* Activity
Please return every line of the records below that contains the word "will".

[Stored data entries]
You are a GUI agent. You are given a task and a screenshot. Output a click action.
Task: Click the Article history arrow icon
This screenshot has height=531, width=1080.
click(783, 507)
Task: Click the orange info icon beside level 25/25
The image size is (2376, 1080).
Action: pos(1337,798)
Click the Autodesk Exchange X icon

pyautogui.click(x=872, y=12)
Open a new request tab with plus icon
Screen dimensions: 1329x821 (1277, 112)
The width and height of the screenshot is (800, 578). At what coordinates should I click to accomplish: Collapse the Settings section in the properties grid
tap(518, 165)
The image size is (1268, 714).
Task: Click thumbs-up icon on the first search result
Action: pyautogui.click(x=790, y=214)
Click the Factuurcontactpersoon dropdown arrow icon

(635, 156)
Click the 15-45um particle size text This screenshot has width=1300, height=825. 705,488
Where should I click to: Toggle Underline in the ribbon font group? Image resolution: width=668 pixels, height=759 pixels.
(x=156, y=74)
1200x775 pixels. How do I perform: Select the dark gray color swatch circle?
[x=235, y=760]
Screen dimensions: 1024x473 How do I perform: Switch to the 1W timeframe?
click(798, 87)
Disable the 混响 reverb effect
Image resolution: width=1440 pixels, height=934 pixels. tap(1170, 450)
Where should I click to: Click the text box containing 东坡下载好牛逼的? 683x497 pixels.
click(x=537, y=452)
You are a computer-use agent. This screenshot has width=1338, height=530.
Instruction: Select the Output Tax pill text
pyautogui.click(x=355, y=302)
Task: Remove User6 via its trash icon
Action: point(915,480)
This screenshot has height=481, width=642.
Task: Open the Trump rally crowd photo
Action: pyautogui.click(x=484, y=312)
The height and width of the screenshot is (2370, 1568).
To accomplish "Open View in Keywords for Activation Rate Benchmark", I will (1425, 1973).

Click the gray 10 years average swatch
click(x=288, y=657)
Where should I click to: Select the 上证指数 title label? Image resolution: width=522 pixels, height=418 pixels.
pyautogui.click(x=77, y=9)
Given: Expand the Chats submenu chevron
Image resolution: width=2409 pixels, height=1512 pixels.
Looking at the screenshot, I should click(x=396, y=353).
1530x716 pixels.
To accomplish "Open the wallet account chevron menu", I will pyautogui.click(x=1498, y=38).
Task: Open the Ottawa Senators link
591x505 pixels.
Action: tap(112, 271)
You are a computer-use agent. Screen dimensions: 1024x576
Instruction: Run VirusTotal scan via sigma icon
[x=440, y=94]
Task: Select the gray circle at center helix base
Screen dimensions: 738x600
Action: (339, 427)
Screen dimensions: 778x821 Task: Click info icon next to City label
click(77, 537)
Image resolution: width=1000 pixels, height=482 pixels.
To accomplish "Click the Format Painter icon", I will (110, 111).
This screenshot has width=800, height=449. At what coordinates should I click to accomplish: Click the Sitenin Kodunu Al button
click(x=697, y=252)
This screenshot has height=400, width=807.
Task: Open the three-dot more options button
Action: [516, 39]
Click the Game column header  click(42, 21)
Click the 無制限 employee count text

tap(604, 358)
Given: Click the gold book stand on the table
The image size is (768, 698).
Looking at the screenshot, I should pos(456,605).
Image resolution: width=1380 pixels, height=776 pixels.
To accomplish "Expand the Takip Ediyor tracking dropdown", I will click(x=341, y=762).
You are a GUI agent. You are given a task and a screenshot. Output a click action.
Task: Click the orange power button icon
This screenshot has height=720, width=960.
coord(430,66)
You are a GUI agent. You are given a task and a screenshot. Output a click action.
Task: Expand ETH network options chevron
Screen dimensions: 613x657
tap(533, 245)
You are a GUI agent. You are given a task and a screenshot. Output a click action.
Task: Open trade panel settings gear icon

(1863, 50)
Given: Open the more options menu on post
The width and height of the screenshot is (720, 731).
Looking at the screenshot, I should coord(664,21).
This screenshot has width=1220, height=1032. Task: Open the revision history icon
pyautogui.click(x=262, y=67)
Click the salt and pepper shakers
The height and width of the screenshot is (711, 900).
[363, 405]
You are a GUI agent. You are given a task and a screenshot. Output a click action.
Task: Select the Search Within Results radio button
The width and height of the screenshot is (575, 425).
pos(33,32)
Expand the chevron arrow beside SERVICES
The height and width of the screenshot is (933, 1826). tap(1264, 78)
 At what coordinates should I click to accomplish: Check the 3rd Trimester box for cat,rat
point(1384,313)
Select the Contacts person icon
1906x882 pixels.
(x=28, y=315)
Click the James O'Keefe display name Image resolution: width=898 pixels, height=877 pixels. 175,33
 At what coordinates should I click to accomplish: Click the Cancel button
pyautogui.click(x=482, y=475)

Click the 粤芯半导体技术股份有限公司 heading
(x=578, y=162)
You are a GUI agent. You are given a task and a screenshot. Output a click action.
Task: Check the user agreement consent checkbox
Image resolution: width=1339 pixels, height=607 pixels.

* Response
To accomplish "Open View in Keywords for Activation Rate Benchmark", I will (1425, 1973).
To accomplish "Open the wallet account chevron menu", I will pyautogui.click(x=1498, y=38).
To accomplish "Click the Format Painter icon", I will (110, 111).
To accomplish "Expand the Takip Ediyor tracking dropdown", I will click(x=341, y=762).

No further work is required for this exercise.